Re: OINC community project: Dead Reckoning
as djfeugo hinted, it comes moreso down to the way you code your engine for online play.
planning beforehand at how little and infrequent you can send data to achieve the same results will make the biggest difference.
eg: rather than send data for player positionx, pos y, direction, etc, you could put all that info in a string or integer, and then send the 1 number or string. decrypting it at the clients end is more work but is ultimately a LOT faster for online gaming,; ands only send it when you absolutely have to, NOT every x milliseconds!
Re: OINC community project: Dead Reckoning
Quote:
Dead reckoning usually starts with the system that I mentioned in an above post
Where? I'm looking everywhere for the system/post, and don't see it. I'm not trying to be rude, I really want this information, and if you have a valid method, PLEASE point me to the post.
I've got space ships moving in a frame that is 10,000 x 10,000, and the action is quite fast. If I don't send position (x/y), speed and direction periodically, it gets out of sync.
My ships use VECTOR movement using the click team movement controller to do Newtonian(ish) movement (ie Thrusting/drifting in space).

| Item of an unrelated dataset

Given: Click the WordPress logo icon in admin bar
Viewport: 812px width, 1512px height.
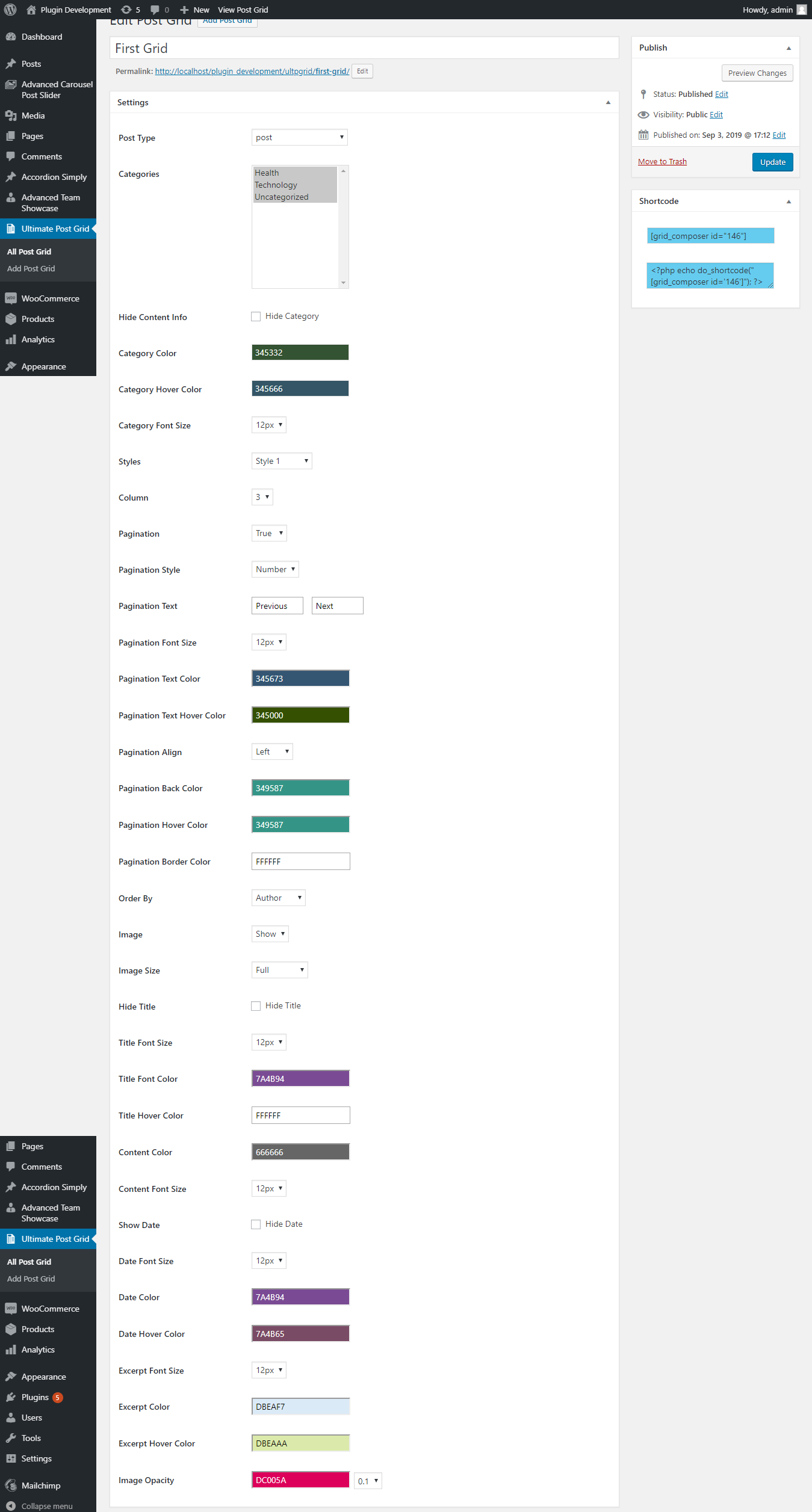Looking at the screenshot, I should (x=10, y=10).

I'm REALLY looking for a better way (if this really is bad), because as I said before, I know I'll have dozens or more players at once, and I want it to be smooth and efficient.
THANKS!
Re: OINC community project: Dead Reckoning
Quote:
Originally Posted by danjo
eg: rather than send data for player positionx, pos y, direction, etc, you could put all that info in a string or integer, and then send the 1 number or string.
Or an OINC stack!
Re: OINC community project: Dead Reckoning
How do you parse an OINC stack?
Re: OINC community project: Dead Reckoning
You can get a byte/short/int etc. at a byte index.
Each data type has a different size - byte = 1, short = 2, int = 4, float = 4, string = dynamic.
So if you pushed a short with value 1234, and a float with value 3.14159, you can get both values using ShortAt(0) and FloatAt(2).
Re: OINC community project: Dead Reckoning
I'm writing some documentation for the extension as we speak :)
Re: OINC community project: Dead Reckoning
Quote:
Originally Posted by Jamie
I'm writing some documentation for the extension as we speak :)
This would help me out a lot! :D
stephen1980
Re: OINC community project: Dead Reckoning
Here is an example paper on a dead reckoning system at work. With pictures.
http://www.gamedev.net/reference/articles/article1370.asp
Re: OINC community project: Dead Reckoning
Nice find DJFuego :) It does explain lag compensation pretty well!
I usually do some research when I start on an online game by finding games that match my genre, and find out how they deal with their issues. In regards to client-side prediction, I'm quite inspired by the Source engine's (related to games like Quake also) way to deal with it.
Re: OINC community project: Dead Reckoning
IMO counterstrikes (1.6) netcode is second to none. even with a 56k modem it was still perfectly playable.